» ЗАДАНИЕ 1:
Перепишите дословно строки исходных данных, приведенных ниже после текста. Начните со строки, содержащей «You are a GUI», и закончите строкой, содержащей «coordinates (175, 416).», включив обе.
────
Bce тот же советский классик Владимир Маяковский, революционный поэт, любимец всех коммунистических вождей, Эльзы Триоле и Луи Арагона, как-то весьма странно, на мой взгляд, отреагировал на самоубийство прекрасного русского поэта Сергея Есенина. Написал Маяковский по этому поводу нечто чудовищное: «В этой жизни помереть нетрудно – сделать жизнь значительно трудней». Вот мы, следуя завету Маяковского, дружно переделывали жизнь в лагерных зонах. Самую уникальную характеристику творчества Маяковского слышал я не от Арагона или Сталина, а от бывшего короля блатных Лехи Соловья. Когда у Лехи спрашивали «как жизнь?» – он отвечал диалектически: «Жизнь хороша и жить хорошо, как сказал Маяковский и тут же застрелился». Маяковский действительно застрелился и тем как бы оправдался за свои неуместные нравоучения и, в том числе, за высказанное в связи с гибелью Есенина.
────
» ЗАДАНИЕ 2:
Кем был Леха Соловей согласно тексту о Маяковском?

» ИСХОДНЫЕ ДАННЫЕ:
────
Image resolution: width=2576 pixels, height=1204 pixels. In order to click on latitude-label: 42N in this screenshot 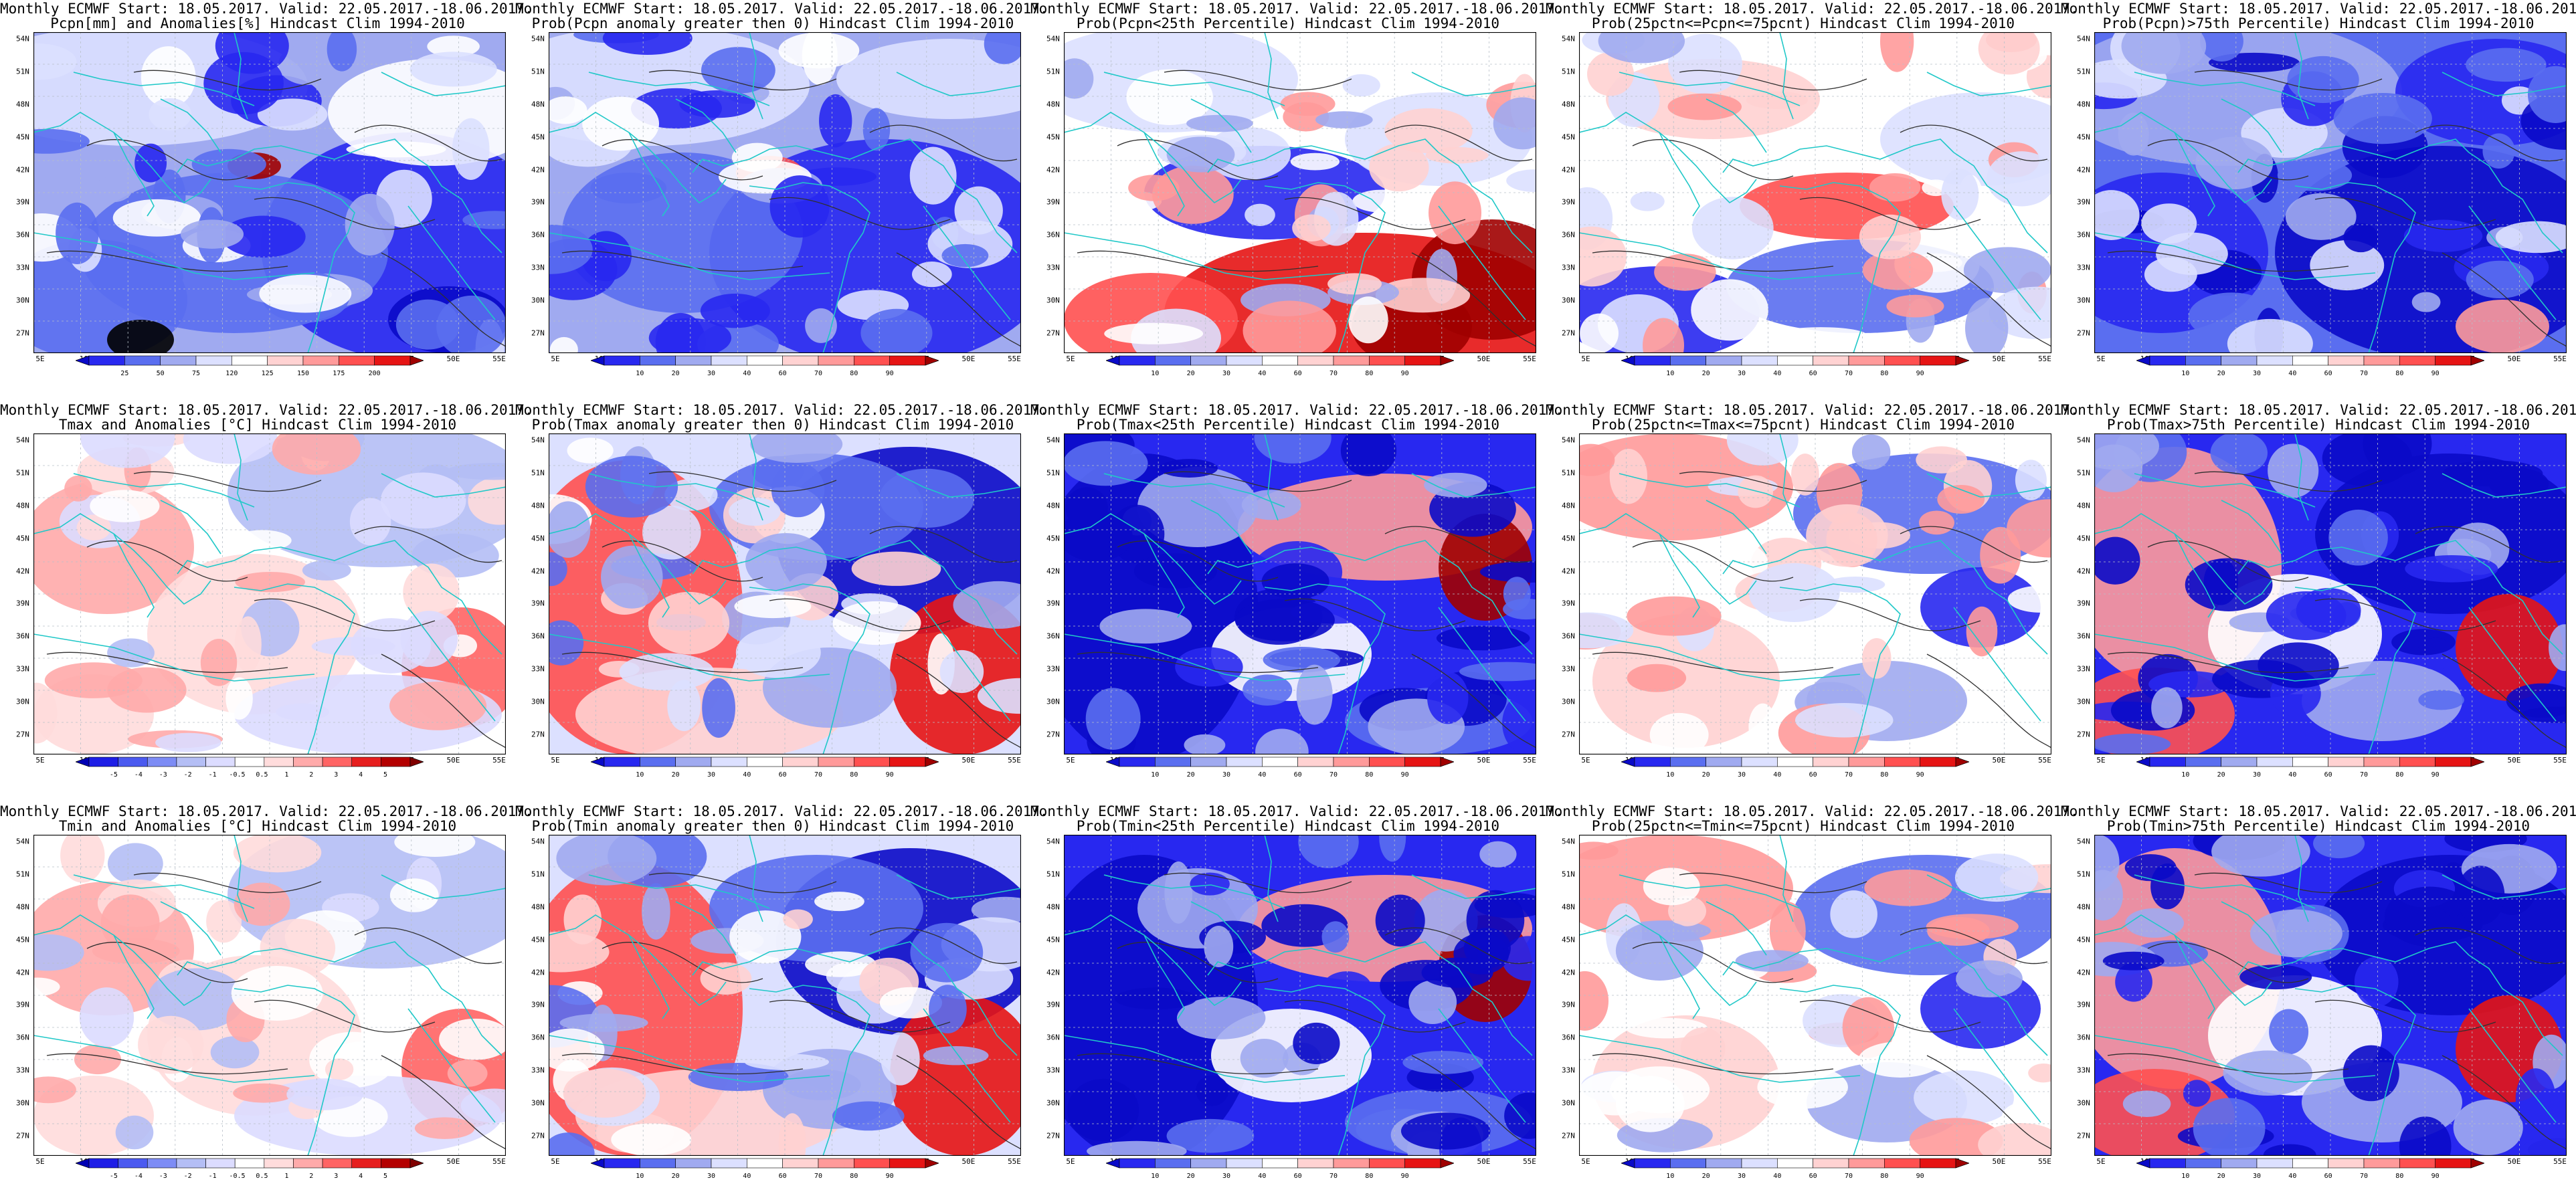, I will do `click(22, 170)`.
────
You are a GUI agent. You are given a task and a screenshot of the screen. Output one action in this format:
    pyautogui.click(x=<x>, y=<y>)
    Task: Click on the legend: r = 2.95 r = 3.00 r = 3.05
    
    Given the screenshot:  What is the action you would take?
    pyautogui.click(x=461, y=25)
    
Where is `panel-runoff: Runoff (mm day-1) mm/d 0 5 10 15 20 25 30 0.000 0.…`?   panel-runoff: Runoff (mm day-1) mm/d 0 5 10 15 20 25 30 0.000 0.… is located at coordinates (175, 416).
────
» РЕШЕНИЕ 1:
You are a GUI agent. You are given a task and a screenshot of the screen. Output one action in this format:
    pyautogui.click(x=<x>, y=<y>)
    Task: Click on the legend: r = 2.95 r = 3.00 r = 3.05
    
    Given the screenshot:  What is the action you would take?
    pyautogui.click(x=461, y=25)
    
Where is `panel-runoff: Runoff (mm day-1) mm/d 0 5 10 15 20 25 30 0.000 0.…`?   panel-runoff: Runoff (mm day-1) mm/d 0 5 10 15 20 25 30 0.000 0.… is located at coordinates (175, 416).

» РЕШЕНИЕ 2:
Бывшим королем блатных.